Taye et al. observed declining trends in the protective effectiveness of wP vaccine 6 years after vaccination and highly recommended a booster dose to optimize pertussis prevention and control strategies.[29]

A booster dose of acellular pertussis vaccine was also suggested to be considered by Sigera et al. in Sri Lanka.[30] Sera of 385 asymptomatic individuals aged 4–24 years were used for this study. The majority of the study population, especially the 8–11 years age group had low anti-pertussis toxin IgG levels.[30]

To identify which age group should be targeted for a booster dose, Wanlapakorn et al. investigated the seroprevalence of antibodies to pertussis toxin among healthy people across all ages in the population.[31] The authors concluded that a booster dose during adolescence should be considered in order to reduce the incidence of pertussis disease.[31]

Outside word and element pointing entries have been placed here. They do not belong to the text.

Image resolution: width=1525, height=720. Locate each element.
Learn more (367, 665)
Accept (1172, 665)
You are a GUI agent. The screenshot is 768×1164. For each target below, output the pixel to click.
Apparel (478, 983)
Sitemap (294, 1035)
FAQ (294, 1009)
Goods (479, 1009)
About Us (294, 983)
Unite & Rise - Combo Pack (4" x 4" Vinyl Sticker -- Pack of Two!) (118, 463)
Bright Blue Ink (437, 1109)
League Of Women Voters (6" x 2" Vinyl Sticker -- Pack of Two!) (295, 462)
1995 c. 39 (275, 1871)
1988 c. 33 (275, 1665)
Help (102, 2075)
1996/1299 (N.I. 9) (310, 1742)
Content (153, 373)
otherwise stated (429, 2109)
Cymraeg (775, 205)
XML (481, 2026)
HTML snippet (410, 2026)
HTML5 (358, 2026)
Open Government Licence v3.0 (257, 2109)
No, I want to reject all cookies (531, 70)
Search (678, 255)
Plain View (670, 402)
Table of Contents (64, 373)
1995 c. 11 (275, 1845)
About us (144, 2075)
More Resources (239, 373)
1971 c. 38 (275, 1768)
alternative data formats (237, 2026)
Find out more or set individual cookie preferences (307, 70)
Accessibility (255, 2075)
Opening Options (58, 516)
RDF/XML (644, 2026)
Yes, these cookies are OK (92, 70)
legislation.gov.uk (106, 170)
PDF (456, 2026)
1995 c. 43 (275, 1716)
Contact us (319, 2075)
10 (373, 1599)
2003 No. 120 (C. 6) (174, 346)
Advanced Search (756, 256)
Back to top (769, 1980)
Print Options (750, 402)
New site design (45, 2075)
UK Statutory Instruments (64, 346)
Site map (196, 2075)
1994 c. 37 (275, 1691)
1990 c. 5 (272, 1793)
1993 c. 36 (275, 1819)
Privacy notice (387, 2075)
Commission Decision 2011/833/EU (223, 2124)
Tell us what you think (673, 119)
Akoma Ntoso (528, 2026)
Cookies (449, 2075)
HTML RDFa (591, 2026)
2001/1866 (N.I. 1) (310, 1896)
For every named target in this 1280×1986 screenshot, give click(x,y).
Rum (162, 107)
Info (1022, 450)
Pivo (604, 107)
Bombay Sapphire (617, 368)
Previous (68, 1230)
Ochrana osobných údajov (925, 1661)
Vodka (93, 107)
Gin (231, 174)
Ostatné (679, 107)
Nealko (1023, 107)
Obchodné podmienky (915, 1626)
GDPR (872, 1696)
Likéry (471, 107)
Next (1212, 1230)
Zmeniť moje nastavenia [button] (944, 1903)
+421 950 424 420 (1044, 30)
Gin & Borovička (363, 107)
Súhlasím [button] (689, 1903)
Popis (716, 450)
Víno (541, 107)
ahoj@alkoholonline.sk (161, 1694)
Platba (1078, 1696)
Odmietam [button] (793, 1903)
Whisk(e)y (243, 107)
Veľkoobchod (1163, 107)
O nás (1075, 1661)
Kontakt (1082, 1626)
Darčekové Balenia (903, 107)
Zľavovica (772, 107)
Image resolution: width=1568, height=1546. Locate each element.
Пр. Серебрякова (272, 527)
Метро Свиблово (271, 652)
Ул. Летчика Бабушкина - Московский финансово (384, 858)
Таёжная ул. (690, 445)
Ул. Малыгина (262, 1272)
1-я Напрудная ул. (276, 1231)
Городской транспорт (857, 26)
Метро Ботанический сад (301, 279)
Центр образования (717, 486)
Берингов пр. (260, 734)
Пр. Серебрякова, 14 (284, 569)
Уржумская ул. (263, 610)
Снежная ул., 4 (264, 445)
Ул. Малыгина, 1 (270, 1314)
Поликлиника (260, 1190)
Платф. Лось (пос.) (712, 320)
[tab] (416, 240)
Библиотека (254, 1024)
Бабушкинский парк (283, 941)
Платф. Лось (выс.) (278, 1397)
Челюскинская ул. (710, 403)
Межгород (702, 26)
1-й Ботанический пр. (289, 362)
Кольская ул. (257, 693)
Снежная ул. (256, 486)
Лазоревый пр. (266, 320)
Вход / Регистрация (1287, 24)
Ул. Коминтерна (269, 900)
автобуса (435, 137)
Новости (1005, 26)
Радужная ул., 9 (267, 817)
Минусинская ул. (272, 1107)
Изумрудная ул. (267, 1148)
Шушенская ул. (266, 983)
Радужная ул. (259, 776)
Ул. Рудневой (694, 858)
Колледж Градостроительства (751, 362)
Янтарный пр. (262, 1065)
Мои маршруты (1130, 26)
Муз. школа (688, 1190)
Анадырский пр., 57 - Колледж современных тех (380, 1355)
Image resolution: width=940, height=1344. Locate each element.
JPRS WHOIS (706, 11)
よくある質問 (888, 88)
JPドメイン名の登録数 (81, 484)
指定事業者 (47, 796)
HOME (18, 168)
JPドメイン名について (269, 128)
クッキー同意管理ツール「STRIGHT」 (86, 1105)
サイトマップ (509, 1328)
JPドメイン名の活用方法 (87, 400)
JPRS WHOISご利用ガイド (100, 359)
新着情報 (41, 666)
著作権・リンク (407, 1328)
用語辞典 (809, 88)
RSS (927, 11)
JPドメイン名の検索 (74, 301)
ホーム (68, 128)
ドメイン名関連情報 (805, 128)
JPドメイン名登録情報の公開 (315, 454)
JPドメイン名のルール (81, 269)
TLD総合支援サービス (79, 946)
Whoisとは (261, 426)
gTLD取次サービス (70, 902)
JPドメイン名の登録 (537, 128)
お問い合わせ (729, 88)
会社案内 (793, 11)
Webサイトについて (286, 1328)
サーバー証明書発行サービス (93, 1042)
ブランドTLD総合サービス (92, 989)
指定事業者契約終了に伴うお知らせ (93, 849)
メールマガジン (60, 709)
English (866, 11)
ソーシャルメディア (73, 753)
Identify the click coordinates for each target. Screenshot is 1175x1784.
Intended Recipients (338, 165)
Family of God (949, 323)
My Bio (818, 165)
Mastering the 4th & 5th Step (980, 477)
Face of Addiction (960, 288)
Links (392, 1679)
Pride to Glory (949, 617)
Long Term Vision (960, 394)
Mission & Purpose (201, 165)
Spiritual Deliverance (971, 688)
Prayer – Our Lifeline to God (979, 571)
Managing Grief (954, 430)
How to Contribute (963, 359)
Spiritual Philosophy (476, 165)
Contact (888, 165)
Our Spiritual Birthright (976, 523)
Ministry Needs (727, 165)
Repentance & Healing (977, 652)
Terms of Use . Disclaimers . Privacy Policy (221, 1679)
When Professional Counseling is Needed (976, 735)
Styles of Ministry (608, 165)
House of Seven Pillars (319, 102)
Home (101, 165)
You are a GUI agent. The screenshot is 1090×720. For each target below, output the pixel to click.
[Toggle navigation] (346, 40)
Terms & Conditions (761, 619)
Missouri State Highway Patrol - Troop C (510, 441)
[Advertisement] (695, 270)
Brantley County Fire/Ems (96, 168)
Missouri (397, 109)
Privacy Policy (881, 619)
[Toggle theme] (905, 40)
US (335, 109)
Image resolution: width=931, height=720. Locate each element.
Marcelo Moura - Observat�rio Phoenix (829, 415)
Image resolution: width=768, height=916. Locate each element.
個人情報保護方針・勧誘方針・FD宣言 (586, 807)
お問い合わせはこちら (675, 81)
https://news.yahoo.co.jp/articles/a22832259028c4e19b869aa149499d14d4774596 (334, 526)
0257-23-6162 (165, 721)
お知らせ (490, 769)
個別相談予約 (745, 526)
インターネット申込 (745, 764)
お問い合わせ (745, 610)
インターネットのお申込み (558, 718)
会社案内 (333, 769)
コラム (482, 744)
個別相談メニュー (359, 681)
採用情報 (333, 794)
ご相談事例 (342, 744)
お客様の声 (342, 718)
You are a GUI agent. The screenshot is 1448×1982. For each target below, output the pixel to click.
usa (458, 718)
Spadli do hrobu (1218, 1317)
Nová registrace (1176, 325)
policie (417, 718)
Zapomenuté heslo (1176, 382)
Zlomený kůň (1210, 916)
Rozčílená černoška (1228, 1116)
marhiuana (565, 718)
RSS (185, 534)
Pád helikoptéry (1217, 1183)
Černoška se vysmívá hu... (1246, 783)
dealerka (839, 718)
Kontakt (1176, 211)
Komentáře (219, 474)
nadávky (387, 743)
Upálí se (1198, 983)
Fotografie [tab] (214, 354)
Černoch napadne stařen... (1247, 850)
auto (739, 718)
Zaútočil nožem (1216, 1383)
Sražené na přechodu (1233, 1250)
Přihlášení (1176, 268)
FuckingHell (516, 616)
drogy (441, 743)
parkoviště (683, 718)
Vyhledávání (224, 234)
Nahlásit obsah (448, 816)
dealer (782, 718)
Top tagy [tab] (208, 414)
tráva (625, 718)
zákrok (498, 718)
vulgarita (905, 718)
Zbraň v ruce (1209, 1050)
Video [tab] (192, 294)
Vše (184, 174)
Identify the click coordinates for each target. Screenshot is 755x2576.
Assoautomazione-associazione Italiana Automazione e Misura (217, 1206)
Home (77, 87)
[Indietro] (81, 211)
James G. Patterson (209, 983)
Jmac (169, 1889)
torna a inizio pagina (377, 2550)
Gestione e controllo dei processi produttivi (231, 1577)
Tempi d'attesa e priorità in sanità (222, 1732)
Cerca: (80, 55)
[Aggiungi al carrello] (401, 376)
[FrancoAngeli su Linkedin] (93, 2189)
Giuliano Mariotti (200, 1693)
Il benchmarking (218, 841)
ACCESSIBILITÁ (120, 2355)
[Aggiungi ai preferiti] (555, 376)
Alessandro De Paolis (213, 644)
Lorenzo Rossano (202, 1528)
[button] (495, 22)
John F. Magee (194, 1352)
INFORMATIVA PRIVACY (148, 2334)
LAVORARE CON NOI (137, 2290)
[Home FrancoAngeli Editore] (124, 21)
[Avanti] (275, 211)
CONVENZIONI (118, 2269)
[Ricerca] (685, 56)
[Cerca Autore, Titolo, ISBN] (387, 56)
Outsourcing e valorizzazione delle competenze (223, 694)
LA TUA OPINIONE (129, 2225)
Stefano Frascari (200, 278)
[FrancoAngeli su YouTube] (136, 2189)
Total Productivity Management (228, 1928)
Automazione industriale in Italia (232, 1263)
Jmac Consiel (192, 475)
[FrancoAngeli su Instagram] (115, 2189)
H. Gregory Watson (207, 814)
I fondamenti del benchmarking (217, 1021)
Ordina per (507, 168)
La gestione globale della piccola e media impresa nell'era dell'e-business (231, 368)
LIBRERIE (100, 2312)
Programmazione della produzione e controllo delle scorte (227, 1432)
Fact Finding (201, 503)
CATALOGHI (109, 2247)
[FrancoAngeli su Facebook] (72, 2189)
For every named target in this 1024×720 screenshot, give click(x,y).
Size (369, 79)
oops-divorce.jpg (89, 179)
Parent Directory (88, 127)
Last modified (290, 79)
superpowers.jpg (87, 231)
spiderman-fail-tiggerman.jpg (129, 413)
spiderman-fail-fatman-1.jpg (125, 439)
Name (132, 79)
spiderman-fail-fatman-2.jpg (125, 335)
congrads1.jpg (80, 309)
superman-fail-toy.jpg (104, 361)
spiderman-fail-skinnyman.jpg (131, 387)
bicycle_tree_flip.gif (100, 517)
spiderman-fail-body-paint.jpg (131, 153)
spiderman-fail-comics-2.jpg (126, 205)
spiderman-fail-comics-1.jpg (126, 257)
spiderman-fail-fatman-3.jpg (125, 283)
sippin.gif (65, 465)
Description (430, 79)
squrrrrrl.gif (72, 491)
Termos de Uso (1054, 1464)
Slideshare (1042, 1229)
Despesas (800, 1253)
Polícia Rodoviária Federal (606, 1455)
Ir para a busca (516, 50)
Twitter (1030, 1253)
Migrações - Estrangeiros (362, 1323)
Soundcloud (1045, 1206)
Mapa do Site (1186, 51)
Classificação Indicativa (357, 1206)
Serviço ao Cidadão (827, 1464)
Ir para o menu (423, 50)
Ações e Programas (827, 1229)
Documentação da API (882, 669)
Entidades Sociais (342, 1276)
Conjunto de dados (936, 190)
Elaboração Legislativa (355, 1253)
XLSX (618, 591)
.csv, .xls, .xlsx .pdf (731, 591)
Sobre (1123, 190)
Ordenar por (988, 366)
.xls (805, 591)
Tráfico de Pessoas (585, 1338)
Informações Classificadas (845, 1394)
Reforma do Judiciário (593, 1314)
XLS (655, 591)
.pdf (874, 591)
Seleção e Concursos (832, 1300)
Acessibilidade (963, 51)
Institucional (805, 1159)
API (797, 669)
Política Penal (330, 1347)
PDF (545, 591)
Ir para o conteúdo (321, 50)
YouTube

In our study, we checked IgA and IgM in addition to IgG. IgA and IgM measurement may be useful for laboratory confirmation of clinical pertussis in adults.[28] In addition, primary vaccinations with wP induce IgM and IgG antibodies but do not induce IgA antibodies.[32]

In our study, there were two cases of IgA positivity in the age groups of 14–19 and 30–34 years. It might be secondary to post-vaccination natural infection after the decline of immunity against B. pertussis overtime because IgA might remain positive for several months (about 7.2 months) after infection.[33]

The restricted sample size was one of the limitations in this study. Therefore, it is suggested to perform another study with a larger sample size and the same objectives to confirm the results obtained. In addition, we used an assay that measured a collective response to different pertussis antigens.

In conclusion, and according to the results of this study, the women of childbearing age might have declining levels of anti-pertussis IgG. It could be beneficial to add maternal Tdap vaccination to the immunization program of Iran and other countries with the same EPI to increase the immunity against pertussis during early infancy.

As Iranian infants are administered wP vaccine, further studies are needed to determine any clinical interference of maternal Tdap vaccination and infantile wP vaccination.